This week’s episode of Speaking Of… (video below) features the founder/CEO of Halcyon Molecular, William Andregg.
Andregg grew up in Arizona. There’s a song by The Orb called Little Fluffy Clouds that describes the light-pollution-free Arizonan sky quite perfectly, with amazing clouds, sunsets and stars. Most Arizonans – at some point in their lives – will lay on the hood of their car and gaze towards the grandness of those fluffy clouds and the Milky Way, but most probably won’t come to the same conclusions that William did about it all.
William yearned to travel beyond the clouds to the stars, but become perplexed by the fact that he most likely wouldn’t make it due to an unfortunate condition that plagues us all — mortality. He knew that in order to reach the stars, which he so desperately wanted to do, he must dedicate most of his life to prolonging and increasing human lifespans so that he or others like him might have a chance to go where no man has truly gone before. In order to go big, he went very small. Our DNA.
Halcyon Molecular has come out of stealth mode, letting William tell his story in order to encourage a few good business women and men to join their plight to end aging. They’ve discovered an inexpensive and most importantly, fast way to sequence the entire human genome. If commercialized successfully, their discovery will change the world of medicine as we know it and increase our chances of living even longer.

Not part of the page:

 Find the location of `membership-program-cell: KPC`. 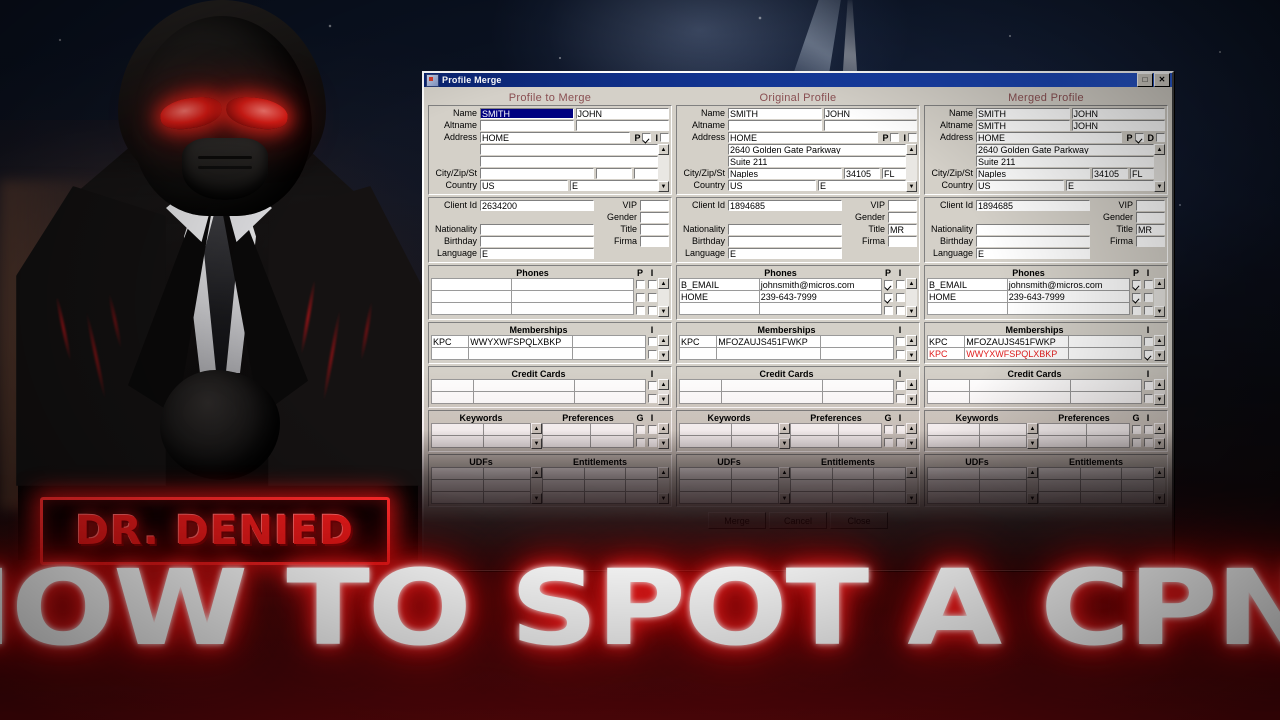

membership-program-cell: KPC is located at coordinates (698, 342).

Biotech startups are rare now, but we’re going to start seeing more and more of them pop up over the next decade. Technology that was once incredibly expensive is now becoming obtainable and the next wave of tech startups will delve into the largest market of all, human health. William is the only person I know with one of the world’s most powerful electron microscopes operating out of his garage, which is pretty damn cool.
What about frogs? Well, the dissection of frogs in high school almost led to William avoiding an entire career in biotech, which struck me as one of many things we should consider revising in our public education system. We need more Williams, not fewer.